··· EXCERPT ···

There is a sense in which these approaches group into pairs of opposites:

smart simplifying vs dumb complicating
smart complicating vs dumb simplifying

The hard thing is working out which you are doing and the only way to find that out is to study the process an understand its purpose and whether simplifying or complicating (in the right way) will better achieve its purpose.

If you don't properly understand it can mean that there may be no reason for the process at all, but it may also mean that you need to keep your hands off of it until you have a better handle on it. 

This can be a hard lesson for some managers to learn: some always try and complicate things, others may always try to simplify them even when it causes problems. There may be a tendency to think that doing something is better than doing nothing, even if you're doing the wrong thing.

Don't give in to this tendency!

Careful thought is a form of action too, and it may save the need for remedial action later.

Sunday, June 26, 2011

Why employee recognition schemes fail - Part 2: The nomination process

One of the reasons that Recognition Schemes fail is that there are many biases built in to the nominations process, even if the people doing the nominating are employees themselves.
Some of these biases include:
  • quiet achievers (people who come to work, do their job and do it well without any fuss) are unlikely to be nominated simply because they don't even make it onto the radar.
  • self-promoters - There are staff who actively self-promote, who draw attention to every good thing they do, while minimizing or draw attention away from the things they do less well or fail to do at all. This makes such staff more salient than other staff who may be bending all of their efforts to just doing a good job rather than to big noting themselves. Self-promoters may be more likely to be nominated because everyone is aware of what they've done, even though they may have done no more than anyone else. (On the other hand, blatant self-promotion may also result in a lower likelihood of nomination because no-one likes them.).

···

◆ EXERCISE PROMPT:
Please rewrite the excerpt from the words "This can be" through "onto the radar.", substituting "urge" for every "tendency".

··· GIVEN INFORMATION ···

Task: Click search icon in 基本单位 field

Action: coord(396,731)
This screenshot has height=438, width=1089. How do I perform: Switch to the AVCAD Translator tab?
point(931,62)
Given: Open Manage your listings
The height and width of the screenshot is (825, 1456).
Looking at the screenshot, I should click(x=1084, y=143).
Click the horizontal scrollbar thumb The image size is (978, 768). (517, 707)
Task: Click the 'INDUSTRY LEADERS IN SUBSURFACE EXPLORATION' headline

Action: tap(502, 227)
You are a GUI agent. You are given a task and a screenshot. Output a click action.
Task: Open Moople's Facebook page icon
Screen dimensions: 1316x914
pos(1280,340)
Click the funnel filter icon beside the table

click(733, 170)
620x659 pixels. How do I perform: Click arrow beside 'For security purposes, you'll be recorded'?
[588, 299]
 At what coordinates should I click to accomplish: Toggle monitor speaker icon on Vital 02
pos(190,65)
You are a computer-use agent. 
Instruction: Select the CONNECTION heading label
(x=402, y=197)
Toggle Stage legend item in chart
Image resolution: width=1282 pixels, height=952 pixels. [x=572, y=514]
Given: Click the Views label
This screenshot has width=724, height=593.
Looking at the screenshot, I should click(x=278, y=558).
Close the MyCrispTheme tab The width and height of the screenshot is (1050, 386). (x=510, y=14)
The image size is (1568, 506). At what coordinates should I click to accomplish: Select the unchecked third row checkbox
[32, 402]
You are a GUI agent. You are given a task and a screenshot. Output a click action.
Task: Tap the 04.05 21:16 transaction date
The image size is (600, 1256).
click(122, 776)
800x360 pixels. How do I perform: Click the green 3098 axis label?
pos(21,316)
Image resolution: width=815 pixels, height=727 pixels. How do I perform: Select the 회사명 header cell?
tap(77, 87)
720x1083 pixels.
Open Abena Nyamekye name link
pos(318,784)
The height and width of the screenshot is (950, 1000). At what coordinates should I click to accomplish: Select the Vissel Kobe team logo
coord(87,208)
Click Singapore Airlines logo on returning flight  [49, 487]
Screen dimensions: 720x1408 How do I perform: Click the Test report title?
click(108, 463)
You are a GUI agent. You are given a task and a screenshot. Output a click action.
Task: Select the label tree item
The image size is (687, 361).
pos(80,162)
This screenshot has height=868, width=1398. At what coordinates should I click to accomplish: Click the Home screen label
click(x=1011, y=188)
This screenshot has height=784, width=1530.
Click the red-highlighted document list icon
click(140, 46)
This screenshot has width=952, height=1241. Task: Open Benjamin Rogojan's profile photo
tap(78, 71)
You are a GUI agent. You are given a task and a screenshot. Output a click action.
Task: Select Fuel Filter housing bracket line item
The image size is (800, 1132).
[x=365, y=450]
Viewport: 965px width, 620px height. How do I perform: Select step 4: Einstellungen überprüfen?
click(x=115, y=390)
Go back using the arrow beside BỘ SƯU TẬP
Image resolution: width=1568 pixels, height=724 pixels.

···

◆ TASK RESULT:
This can be a hard lesson for some managers to learn: some always try and complicate things, others may always try to simplify them even when it causes problems. There may be a urge to think that doing something is better than doing nothing, even if you're doing the wrong thing.

Don't give in to this urge!

Careful thought is a form of action too, and it may save the need for remedial action later.

Sunday, June 26, 2011

Why employee recognition schemes fail - Part 2: The nomination process

One of the reasons that Recognition Schemes fail is that there are many biases built in to the nominations process, even if the people doing the nominating are employees themselves.
Some of these biases include:
  • quiet achievers (people who come to work, do their job and do it well without any fuss) are unlikely to be nominated simply because they don't even make it onto the radar.